Metaphase chromosome preparations:
When the cultures reached 80% confluency, KaryoMAX colcemid (30 ng) (Invitrogen/Gibco) was added and the cells were incubated overnight at 37° for 12–16 hr. Additional colcemid (0.5 μg) was added, and the cells were further incubated for 3–4 hr. The cells were trypsinized from the surface of the flask using TrypLE Express (Invitrogen/Gibco) for 15 min at 37°. Cells were rinsed with 1.5 ml of media and centrifuged, and the pellet was suspended in KCl:sodium citrate (60:40; 0.075 m:0.27 m) hypotonic solution and incubated for 20 min at 37°. The cells were then treated with 1 ml of methanol:glacial acetic acid (3:1; 100%:17.4 n) fixative, centrifuged, and resuspended in 10 ml fixative. This final step was repeated two times before metaphase slide preparation.
Identification of zebra finch BAC clones:
Zebra finch BAC clones for use in the fluorescence in situ hybridization (FISH) studies are listed in Table 1 and were identified either by direct screening of a zebra finch genomic library or by comparative mapping of zebra finch BAC-end sequences to the chicken genome. Hybridization screening using overgo probes was performed on the TG_Ba zebra finch genomic library (Luo et al. 2006) as described in Thomas et al. (2002). The probes used to screen the library were either “universal” overgo hybridization probes derived from sequences conserved between chicken and humans (Kellner et al. 2005) or species-specific probes designed on the basis of zebra finch whole-genome shotgun sequences generated at the Washington University Genome Sequencing Center and downloaded from the Trace Archive at NCBI (http://www.ncbi.nlm.nih.gov/Traces/trace.cgi?). Zebra finch BAC-end sequences from the TA_Ba and TGMCBa (https://www.genome.clemson.edu/) libraries were downloaded from NCBI and mapped to the chicken genome (galGal3) (Hillier et al. 2004) by MEGABLAST searches. Prior to their use as a probe in the FISH studies, the identity of each BAC clone was confirmed. In the case of the clones isolated by screening the genomic library, complete sequencing and/or secondary hybridization was performed, whereas BAC clones identified by BLAST searches were confirmed by PCR. The overgo probe and PCR primer sequences used to identify and/or confirm the BAC clones are available from the authors upon request.

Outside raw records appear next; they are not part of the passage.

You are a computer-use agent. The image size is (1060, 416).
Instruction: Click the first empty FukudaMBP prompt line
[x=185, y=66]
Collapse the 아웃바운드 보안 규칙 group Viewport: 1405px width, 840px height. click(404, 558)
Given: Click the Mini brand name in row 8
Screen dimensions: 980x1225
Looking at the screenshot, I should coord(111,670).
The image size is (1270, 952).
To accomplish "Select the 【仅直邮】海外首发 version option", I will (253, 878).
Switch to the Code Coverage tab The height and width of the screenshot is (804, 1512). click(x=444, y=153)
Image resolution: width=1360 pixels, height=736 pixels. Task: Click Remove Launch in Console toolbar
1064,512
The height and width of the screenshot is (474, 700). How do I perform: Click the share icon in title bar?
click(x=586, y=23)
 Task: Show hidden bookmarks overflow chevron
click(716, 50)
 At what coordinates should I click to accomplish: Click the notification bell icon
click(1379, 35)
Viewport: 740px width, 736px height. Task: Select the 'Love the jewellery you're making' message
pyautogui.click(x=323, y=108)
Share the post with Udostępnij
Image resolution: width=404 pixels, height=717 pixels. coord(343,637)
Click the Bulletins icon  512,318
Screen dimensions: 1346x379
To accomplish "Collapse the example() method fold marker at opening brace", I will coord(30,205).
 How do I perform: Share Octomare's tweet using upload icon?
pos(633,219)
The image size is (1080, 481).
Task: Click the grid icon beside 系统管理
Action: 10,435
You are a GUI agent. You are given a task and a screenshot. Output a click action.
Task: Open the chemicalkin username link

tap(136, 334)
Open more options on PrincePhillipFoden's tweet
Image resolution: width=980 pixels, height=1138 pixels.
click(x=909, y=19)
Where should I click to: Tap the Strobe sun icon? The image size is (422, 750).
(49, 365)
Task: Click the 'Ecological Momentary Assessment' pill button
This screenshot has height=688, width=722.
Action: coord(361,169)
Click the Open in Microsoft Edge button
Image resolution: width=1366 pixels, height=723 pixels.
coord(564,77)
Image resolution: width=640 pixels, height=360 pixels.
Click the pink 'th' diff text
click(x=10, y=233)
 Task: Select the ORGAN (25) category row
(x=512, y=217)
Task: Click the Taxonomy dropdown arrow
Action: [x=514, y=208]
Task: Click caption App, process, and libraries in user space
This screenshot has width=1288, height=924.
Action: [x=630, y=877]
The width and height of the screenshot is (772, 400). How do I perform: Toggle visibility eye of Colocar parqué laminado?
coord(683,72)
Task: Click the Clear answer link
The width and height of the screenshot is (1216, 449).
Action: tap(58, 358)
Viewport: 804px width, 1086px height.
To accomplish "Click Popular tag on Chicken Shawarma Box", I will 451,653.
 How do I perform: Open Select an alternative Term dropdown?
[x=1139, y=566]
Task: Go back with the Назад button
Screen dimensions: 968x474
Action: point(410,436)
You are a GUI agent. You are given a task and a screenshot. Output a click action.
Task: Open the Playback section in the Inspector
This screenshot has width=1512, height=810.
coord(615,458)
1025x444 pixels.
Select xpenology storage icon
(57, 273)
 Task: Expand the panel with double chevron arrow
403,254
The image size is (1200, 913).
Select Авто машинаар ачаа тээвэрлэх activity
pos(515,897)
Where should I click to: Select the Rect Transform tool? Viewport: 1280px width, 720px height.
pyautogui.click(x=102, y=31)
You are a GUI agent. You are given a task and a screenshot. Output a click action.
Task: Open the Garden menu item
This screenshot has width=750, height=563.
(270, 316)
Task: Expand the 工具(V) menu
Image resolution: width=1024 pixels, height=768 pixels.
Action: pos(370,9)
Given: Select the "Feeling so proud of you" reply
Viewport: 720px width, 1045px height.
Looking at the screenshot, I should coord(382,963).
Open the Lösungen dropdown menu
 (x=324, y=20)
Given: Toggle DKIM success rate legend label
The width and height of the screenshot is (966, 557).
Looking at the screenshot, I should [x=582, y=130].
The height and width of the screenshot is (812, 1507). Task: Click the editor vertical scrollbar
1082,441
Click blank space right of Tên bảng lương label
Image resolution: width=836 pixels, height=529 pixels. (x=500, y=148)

BAC DNA was isolated from overnight cultures with the appropriate antibiotic using an alkaline lysis procedure or an automated extraction system (Autogen, Holliston, MA). Fluorescently labeled nucleotides [spectrum orange-dUTP, spectrum green-dUTP (Abbott Molecular, Des Plaines, IL) or diethylaminocoumarin-5-dUTP (PerkinElmer Life Sciences, Boston)] were incorporated into the BAC DNA using a standard nick translation or random priming reaction. Chicken chromosome painting probes (Griffin et al. 1999) were kindly provided by H. Tempest and D. K. Griffin and were labeled using 0.5 μl of secondary PCR products and fluorescent nucleotides in a standard random priming reaction. Slides were baked at 73° for proper aging, washed in 2× SSC at 37° for 30 min, and dehydrated sequentially in 70, 80, and 95% ice-cold ethanol. Chromosomes were denatured in 70% formamide/2× SSC at 75° for 30 sec and then dehydrated as before. Prior to hybridization, probes were denatured at 75° for 7 min and reannealed at 45° for 1–10 min. Chromosome spreads were hybridized for 36 hr at 37°. Slides were washed in 0.4× SSC/0.3% NP-40 at 75° for 2 min, washed in 0.2× SSC/0.1% NP-40 at room temperature for 30 sec, and counterstained with DAPI for 3 min. Slides were mounted in VectaShield antifade solution (Vector Laboratories, Burlingame, CA) and analyzed using digital imaging with a CCD camera and software (SmartCapture 2, Digital Scientific, Cambridge, UK).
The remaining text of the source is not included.